According to a production review by Nicole Eschen in a Theatre Journal, "The Hungry Woman furthers Moraga’s explorations of the intersection between aspects of identity, particularly as a Chicana lesbian, but also in relationship to indigenous cultures and motherhood" (Eschen). Adelina Anthony tackles Cherríe Moraga's work and attempts to display the intersection of cultures. Cultures were intertwined in this production. This was heavily seen in the set design. The set had Greek elements, with white marble and traditional architecture. Its shape "suggested a cave or natural rock setting" according to Eschen. She further mentions that "Lighting and repositioning of a small rectangular platform transformed this abstract background into various locations such as a lesbian bar and a mental hospital"(Eschen).

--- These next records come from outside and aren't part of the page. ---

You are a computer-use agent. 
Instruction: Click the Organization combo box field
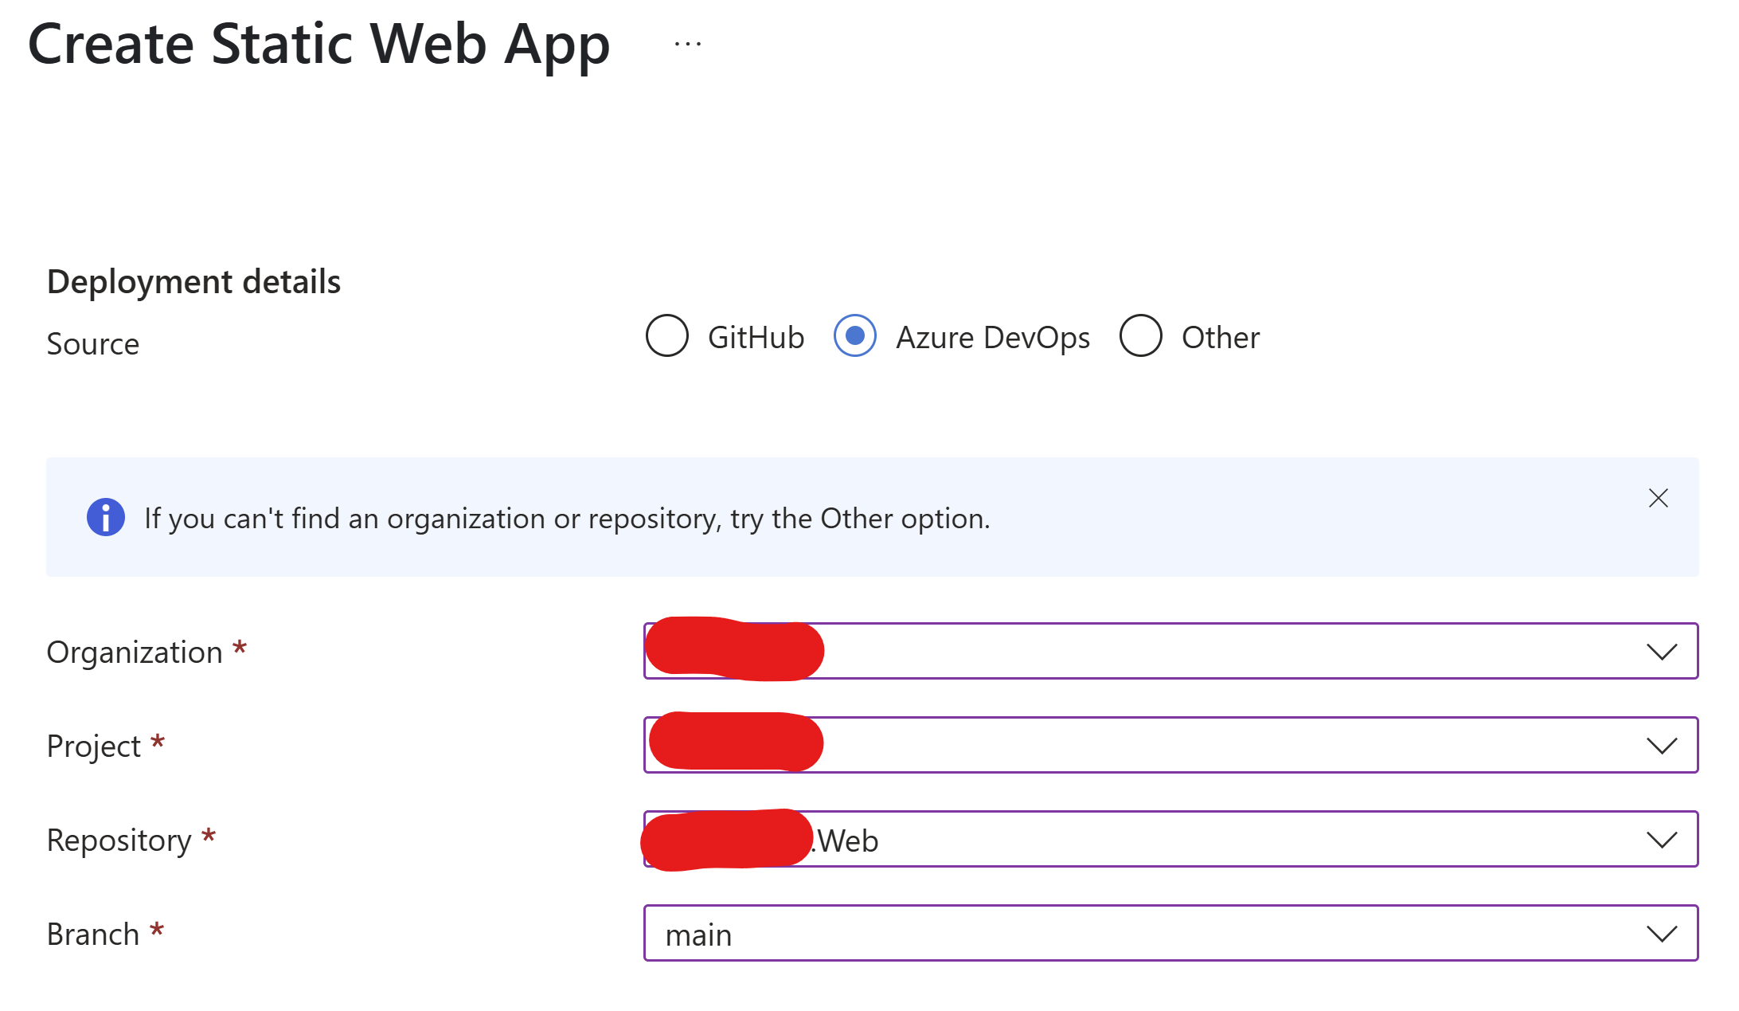pos(1170,651)
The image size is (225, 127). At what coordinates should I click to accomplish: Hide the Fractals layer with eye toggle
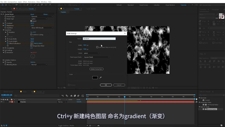click(x=2, y=102)
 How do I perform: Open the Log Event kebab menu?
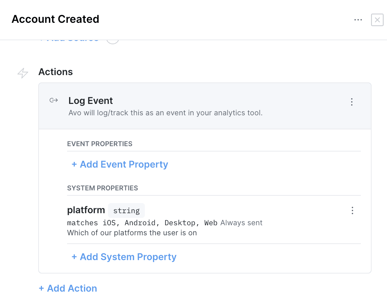coord(351,102)
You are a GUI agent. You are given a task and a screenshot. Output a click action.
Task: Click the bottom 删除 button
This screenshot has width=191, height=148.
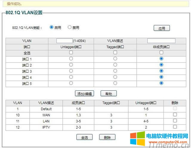tap(107, 138)
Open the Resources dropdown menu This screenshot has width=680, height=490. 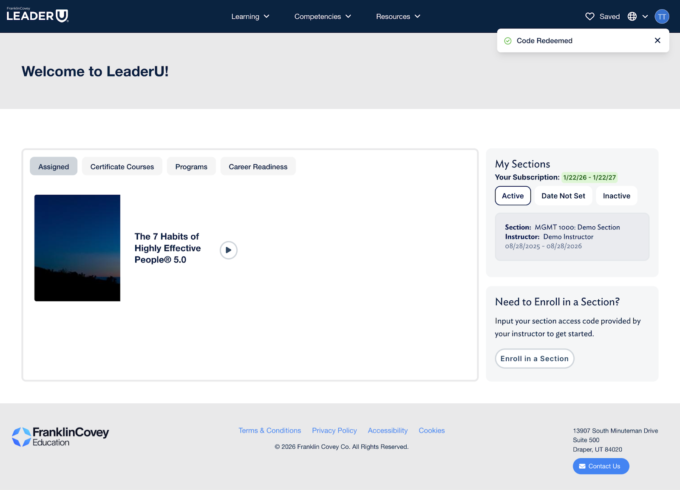(398, 17)
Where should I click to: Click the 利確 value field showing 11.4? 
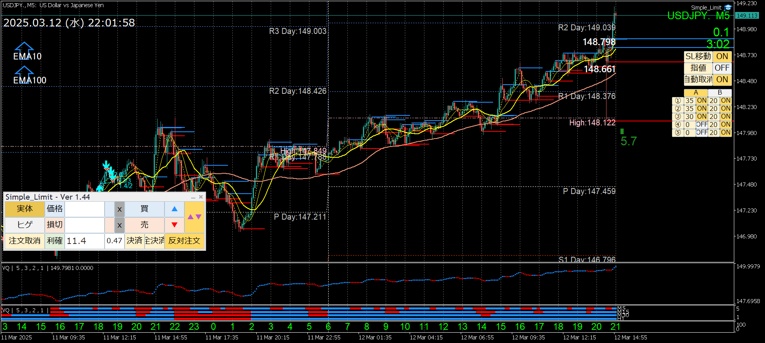click(84, 241)
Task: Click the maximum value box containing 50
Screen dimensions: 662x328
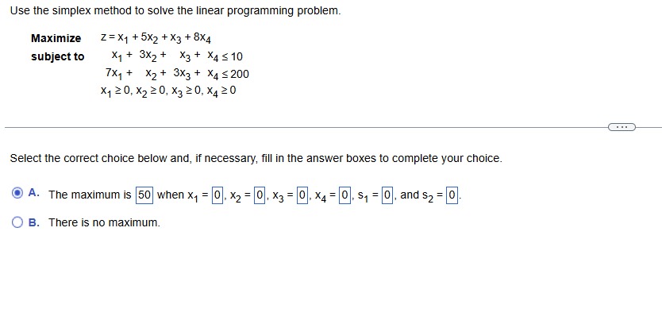Action: click(144, 195)
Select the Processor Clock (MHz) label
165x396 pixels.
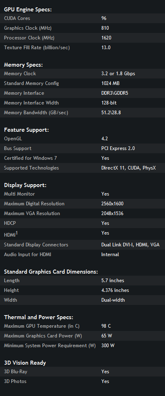click(x=29, y=38)
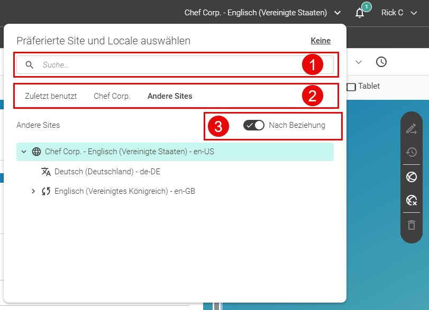Switch to the Chef Corp. tab
This screenshot has width=429, height=310.
pos(112,96)
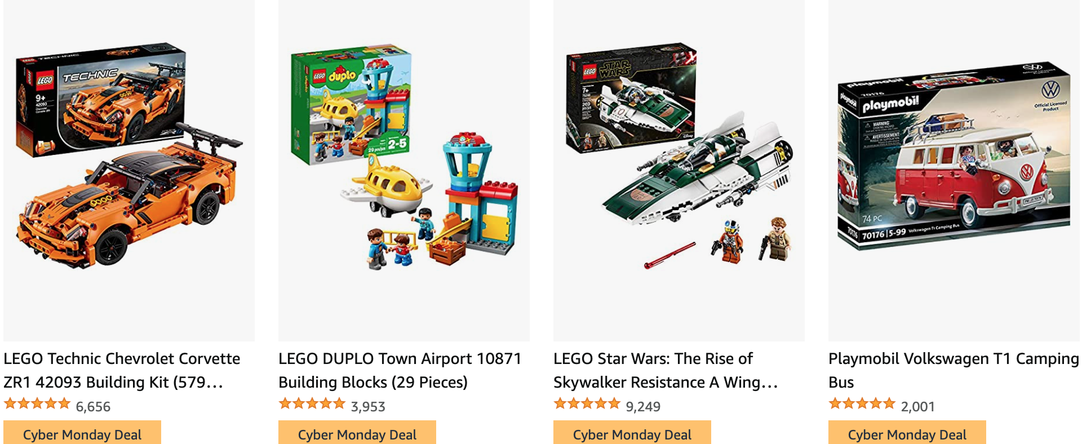
Task: Click the LEGO Star Wars Resistance A Wing title
Action: click(x=666, y=370)
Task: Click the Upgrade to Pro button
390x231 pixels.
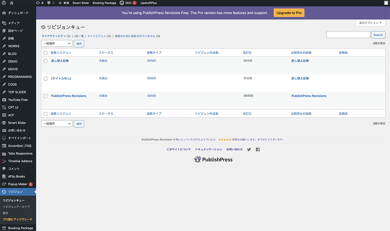Action: [289, 13]
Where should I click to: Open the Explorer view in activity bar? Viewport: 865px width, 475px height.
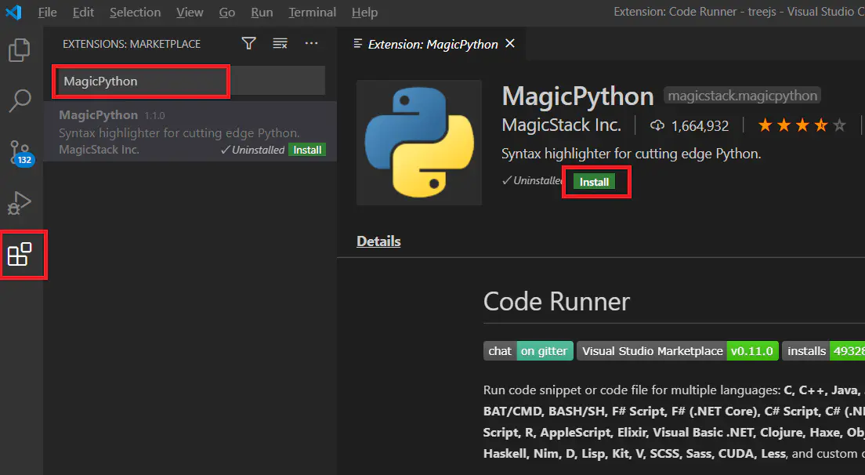19,51
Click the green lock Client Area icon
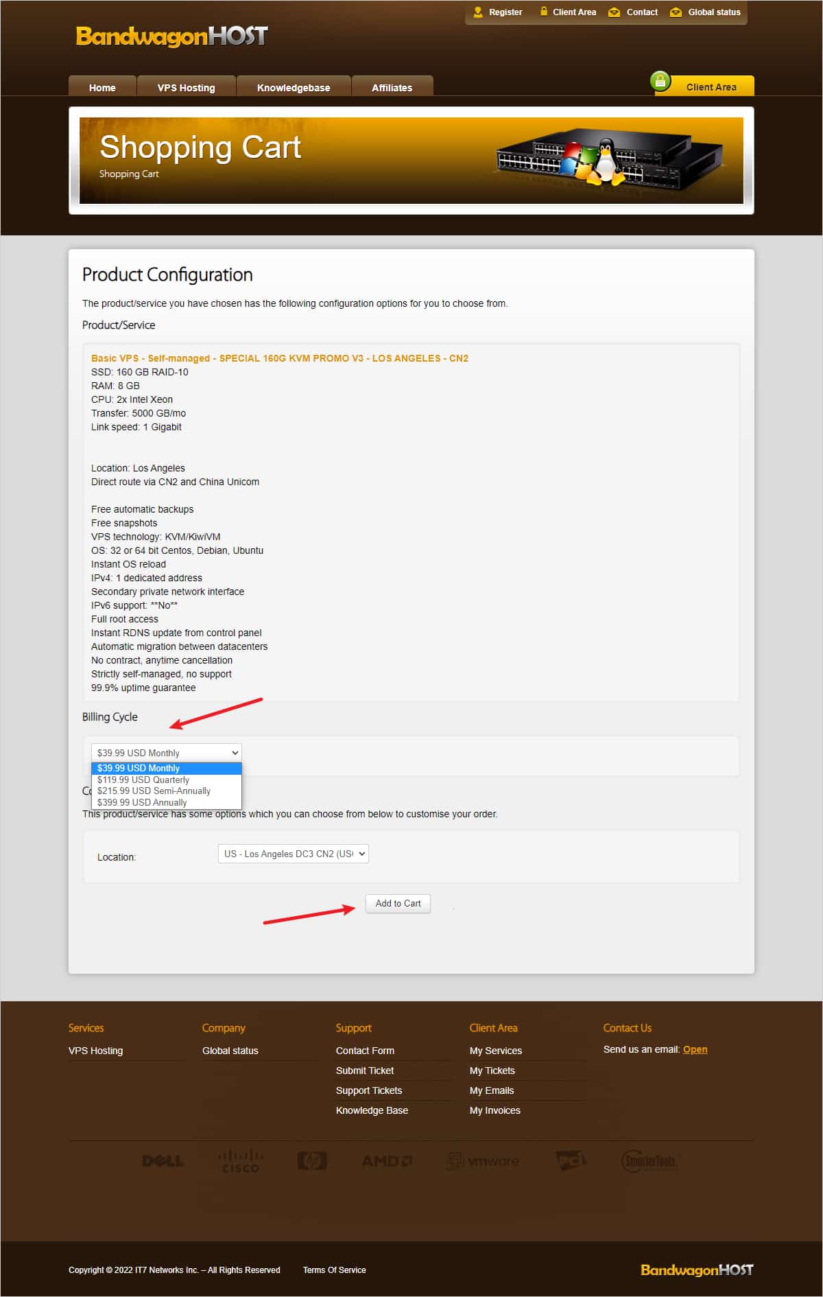Image resolution: width=823 pixels, height=1297 pixels. coord(660,82)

This production takes inspiration from Euripides' Medea, but does not mimic it, balancing "elements of the Greek story with the Mexican La Llorona and the Aztec goddess Coatlicue" (Eschen). VIVIS highlighted Medea's characterization of agony and despair. Eschen writes that VIVIS, "spent a great deal of the play wandering around the stage in a black slip with a bottle of tequila or confines in a mental institution" (Eschen). During the scene where Medea ultimately makes the decision to kill her son, there is a choreographed dance by Alleluia Panis which "combined images of birth and death culminating in a Pietà image in which Medea cradled her dead son" (Eschen).

Anthony, playing Luna, Medea's lover, both acted and co-directed the production. Anthony represented the butch lesbian lover, teaching Medea's son Chac-Mool about his heritage and history. Both Anthony and VIVIS utilized "fairly realistic, traditional Western acting styles"(Eschen). The chorus was costumed in brown body suits, "which were painted outlines of their breasts" (Eschen)., mimicking the image of tattoos. The women both danced and took on minimal roles such as a nurse, switching their costumes by adding specific identifying pieces. Jasón, "a cruel South American dictator" (Eschen), was seen as having dark skin, unshaven face, and vaguely military costume. Chac-Mool, Medea and Jasón's son, played by Misha Chowdhury represented a tall and lanky adolescent.